> **What you need to do**:
**1.** From the renaming article below, set down word for word the part that opens with the words containing "Squaw Valley Alpine Meadows Renamed" and closes with "and sexist slur.".
**2.** Using the renaming article below, answer these:
(a) In what year were the former Squaw Valley and Alpine Meadows rolled into Alterra?
(b) To what position, and at which mountain, did Ron Cohen move in June?
(c) What new name will the Cleveland team take?

> **Source text**:

** Start **

Squaw Valley Alpine Meadows Renamed “Palisades Tahoe”
Promised renaming retires “squaw,” considered a slur by Native Americans, from masthead at top U.S. ski resort
Squaw Valley Alpine Meadows, one of the largest and busiest ski resorts in the United States and a crown jewel of Alterra Mountain Company, the second-largest ski resort company in the country, today changed its name to Palisades Tahoe. Both the former Squaw Valley and Alpine Meadows – once separate ski resorts that were combined a decade ago under KSL Capital Partners and then rolled into Alterra in 2017 – will assume the Palisades Tahoe name.
The name change, promised more than a year ago, acknowledges that many Native Americans consider the word “squaw” to be a racist and sexist slur.
“Anyone who spends time at these mountains can feel the passion of our dedicated skiers and riders,” said Ron Cohen, former president and COO of Palisades Tahoe, who moved into the same position at Alterra’s Mammoth Mountain in June. “It’s electric, exciting, reverential, and incredibly motivating. However, no matter how deep, meaningful, and positive these feelings are and no matter how much our guests don’t intend to offend anyone, it is not enough to justify continuing to operate under a name that is deeply offensive to indigenous people across North America.”
The former resort name was perhaps the most prominent modern use of the word “squaw” in America, skiing’s equivalent to the Cleveland Indians or Washington Redskins, two professional sports teams that are also in the process of replacing their names (Cleveland will become the Guardians, while Washington will announce its new name early next year). The update broadcasts a powerful signal to an American mainstream that still largely regards the word “squaw” as an innocuous synonym for a Native American woman.

** End **

> **Data**:

** Start **

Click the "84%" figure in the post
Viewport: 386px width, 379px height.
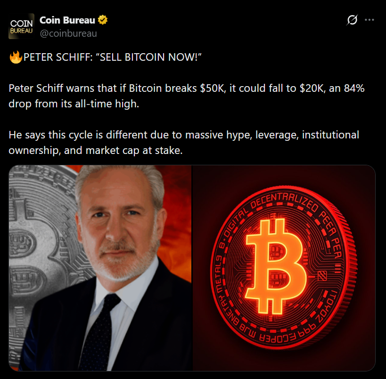tap(354, 89)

** End **

> **Written answers**:
**1.**
Squaw Valley Alpine Meadows Renamed “Palisades Tahoe”
Promised renaming retires “squaw,” considered a slur by Native Americans, from masthead at top U.S. ski resort
Squaw Valley Alpine Meadows, one of the largest and busiest ski resorts in the United States and a crown jewel of Alterra Mountain Company, the second-largest ski resort company in the country, today changed its name to Palisades Tahoe. Both the former Squaw Valley and Alpine Meadows – once separate ski resorts that were combined a decade ago under KSL Capital Partners and then rolled into Alterra in 2017 – will assume the Palisades Tahoe name.
The name change, promised more than a year ago, acknowledges that many Native Americans consider the word “squaw” to be a racist and sexist slur.

**2.**
(a) 2017
(b) President and COO at Alterra's Mammoth Mountain
(c) The Guardians